[Data records]
****

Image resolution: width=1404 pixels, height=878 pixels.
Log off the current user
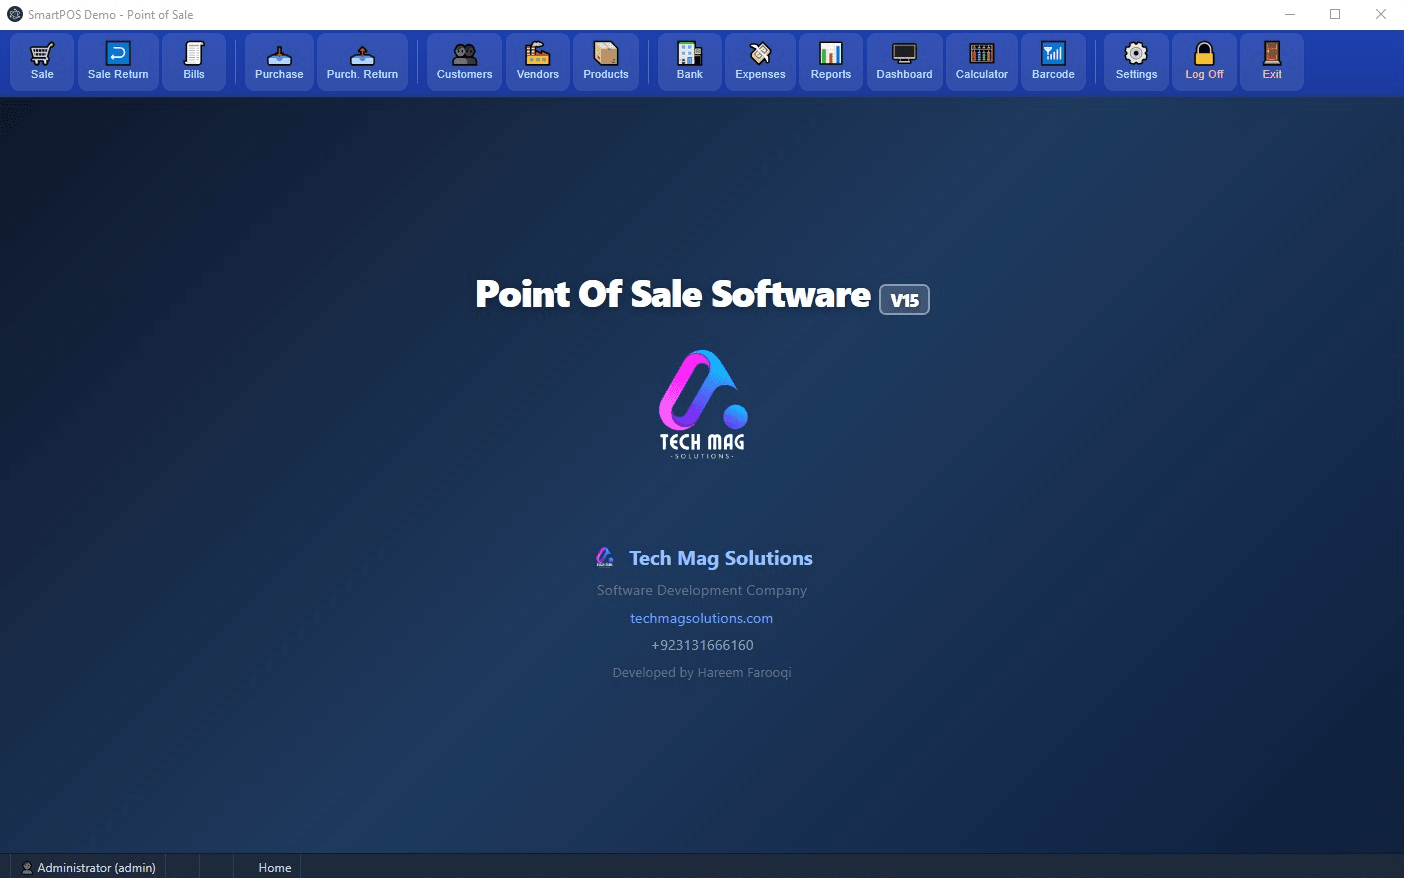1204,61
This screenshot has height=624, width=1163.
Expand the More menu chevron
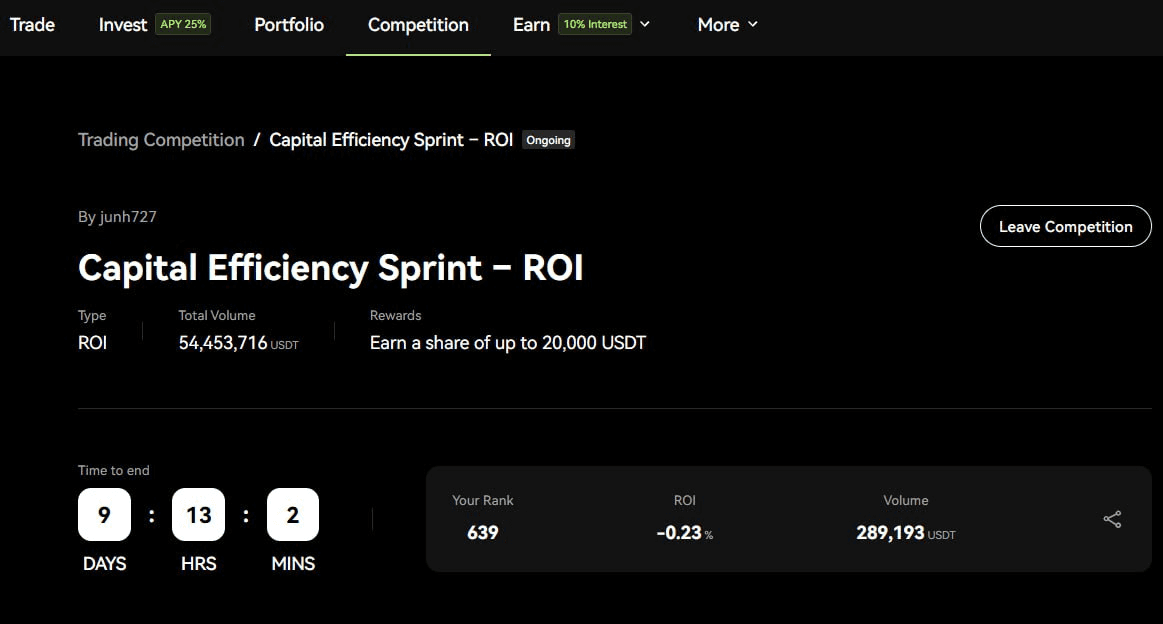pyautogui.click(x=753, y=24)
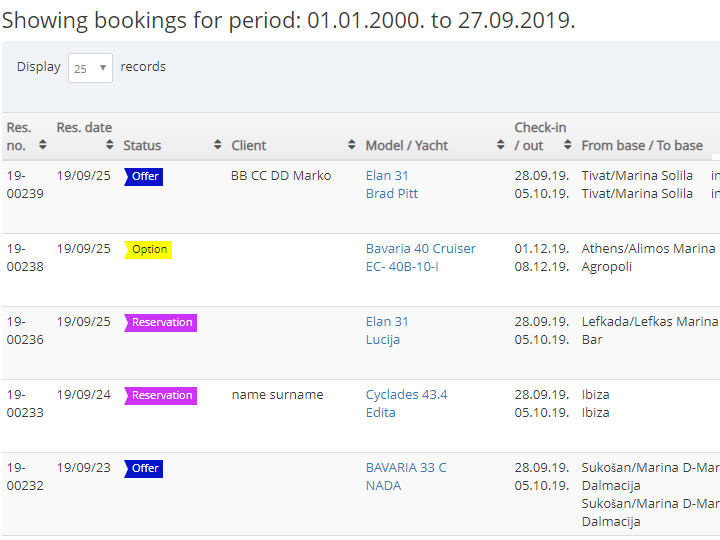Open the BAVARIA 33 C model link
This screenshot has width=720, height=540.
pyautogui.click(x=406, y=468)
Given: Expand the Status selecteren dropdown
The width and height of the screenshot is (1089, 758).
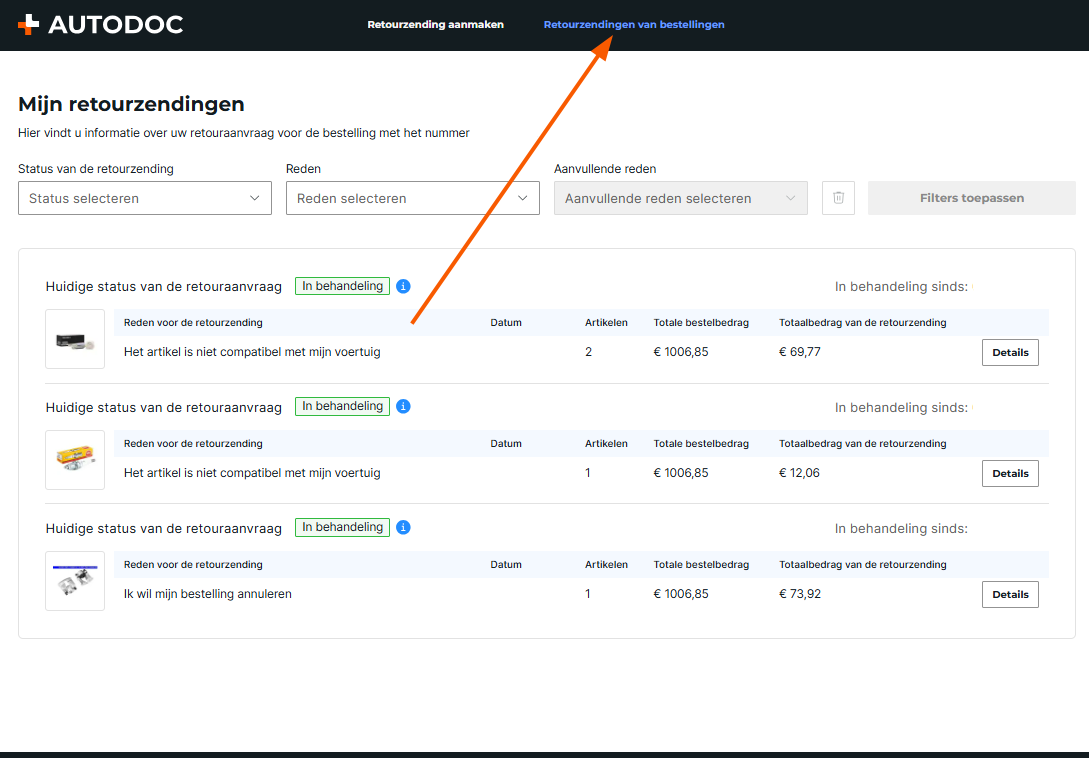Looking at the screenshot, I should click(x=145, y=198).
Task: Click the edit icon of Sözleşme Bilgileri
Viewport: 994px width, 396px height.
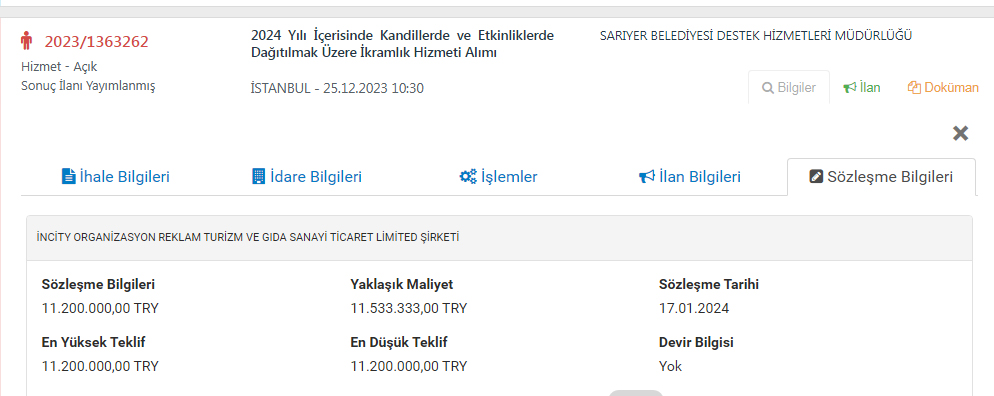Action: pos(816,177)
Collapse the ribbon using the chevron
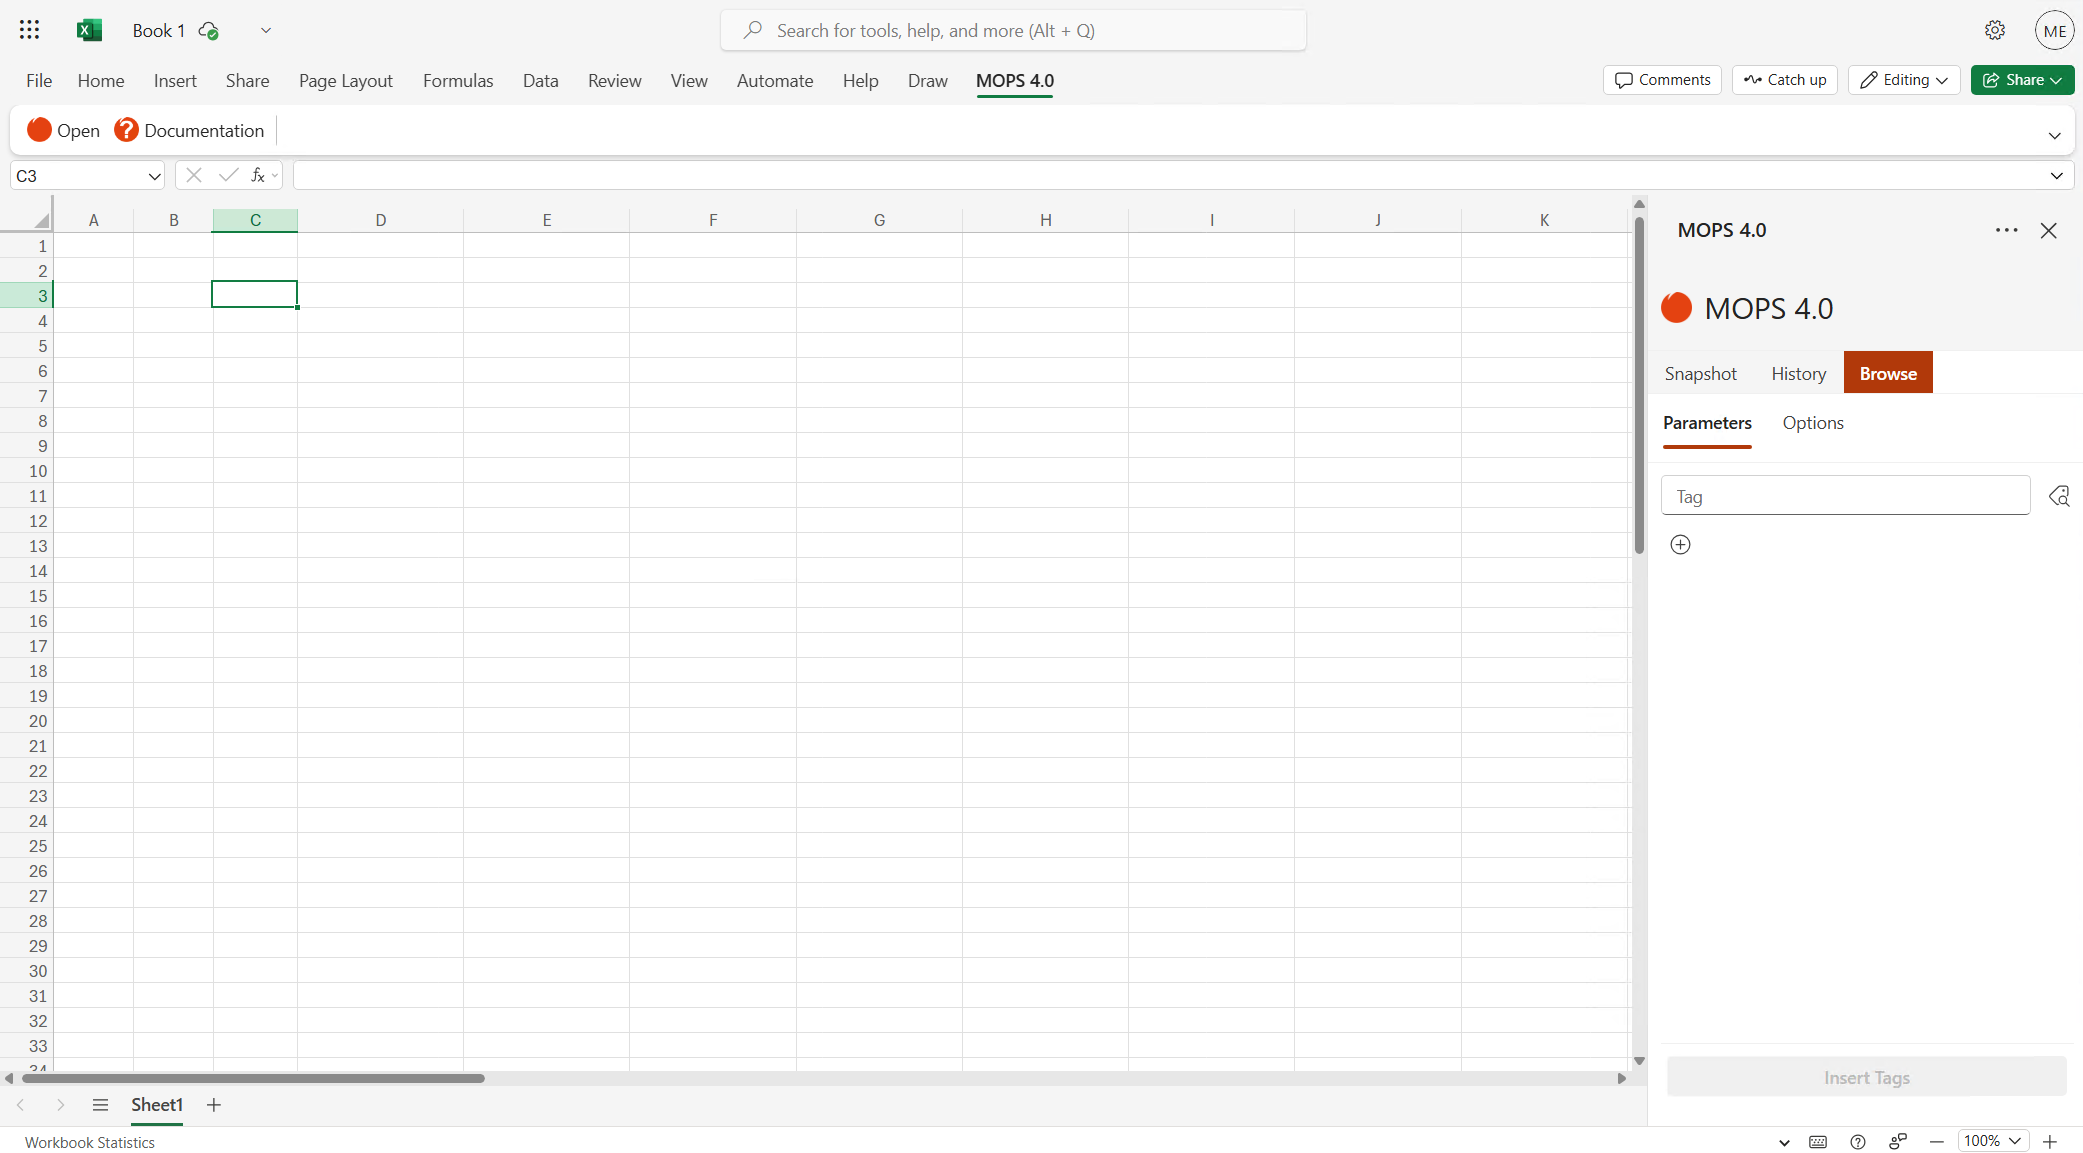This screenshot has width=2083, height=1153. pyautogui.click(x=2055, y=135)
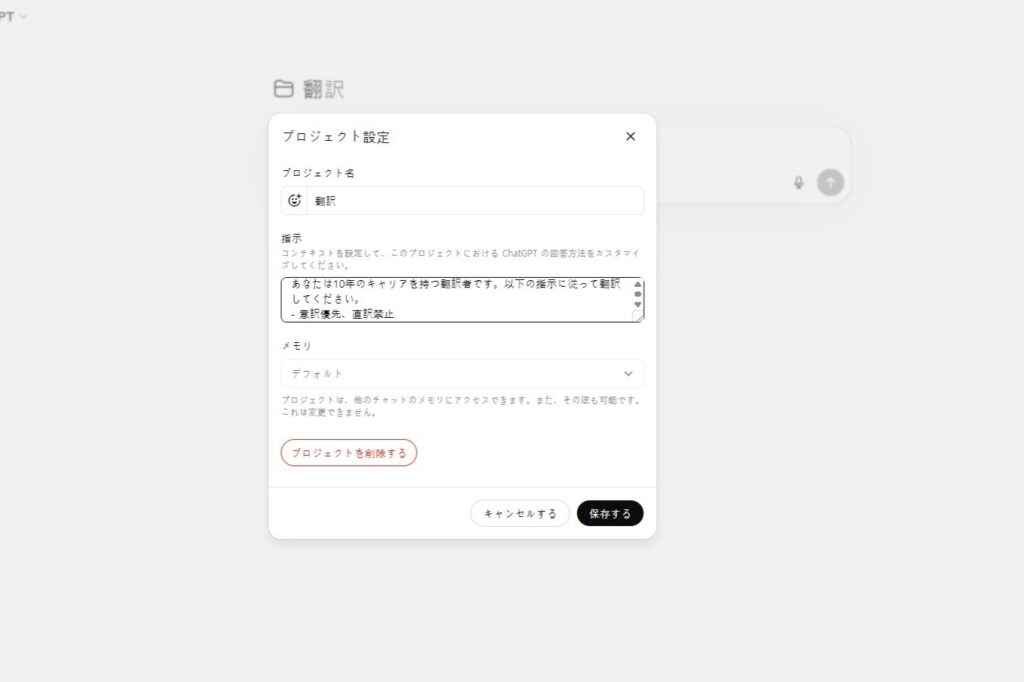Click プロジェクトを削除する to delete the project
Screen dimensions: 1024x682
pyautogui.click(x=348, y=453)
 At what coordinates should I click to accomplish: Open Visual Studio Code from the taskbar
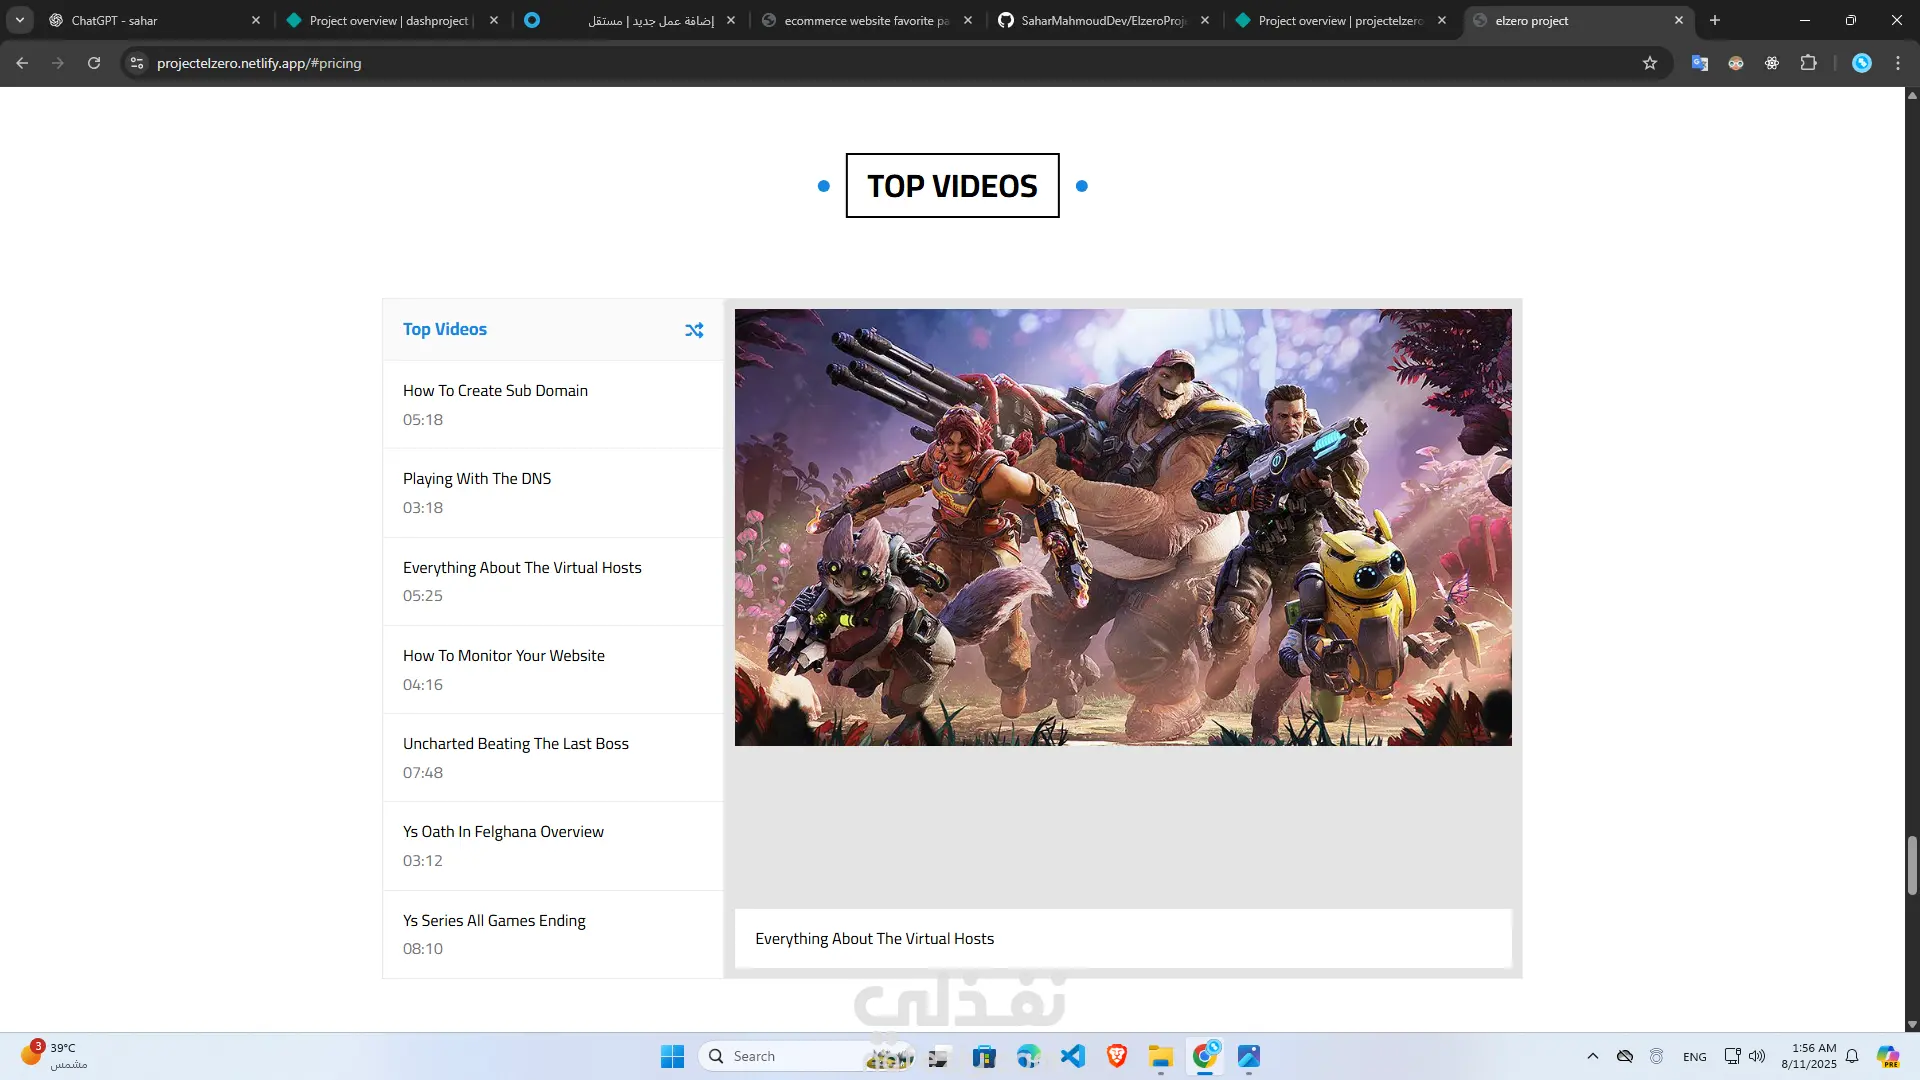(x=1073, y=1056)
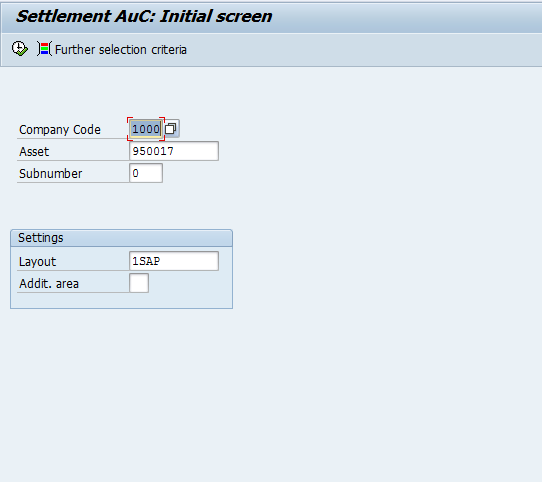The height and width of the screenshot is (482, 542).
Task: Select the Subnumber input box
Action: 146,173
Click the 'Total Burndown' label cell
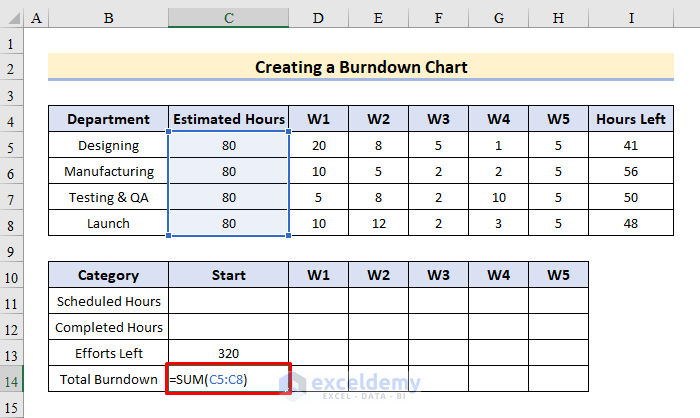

****

Copy every row above word for word, without the pictures.

Image resolution: width=1404 pixels, height=878 pixels.
Log off the current user
1204,61
This screenshot has height=624, width=1163.
Expand the More menu chevron
pyautogui.click(x=753, y=24)
Open the BAVARIA 33 C model link
This screenshot has width=720, height=540.
pyautogui.click(x=406, y=468)
Given: Expand the Status selecteren dropdown
The width and height of the screenshot is (1089, 758).
Looking at the screenshot, I should click(x=145, y=198).
Task: Click the edit icon of Sözleşme Bilgileri
Viewport: 994px width, 396px height.
Action: pos(816,177)
Collapse the ribbon using the chevron
This screenshot has width=2083, height=1153. pyautogui.click(x=2055, y=135)
Click プロジェクトを削除する to delete the project
Screen dimensions: 1024x682
pyautogui.click(x=348, y=453)
 At what coordinates should I click to accomplish: Open Visual Studio Code from the taskbar
(x=1073, y=1056)
The height and width of the screenshot is (482, 542).
Task: Select the Subnumber input box
Action: 146,173
Click the 'Total Burndown' label cell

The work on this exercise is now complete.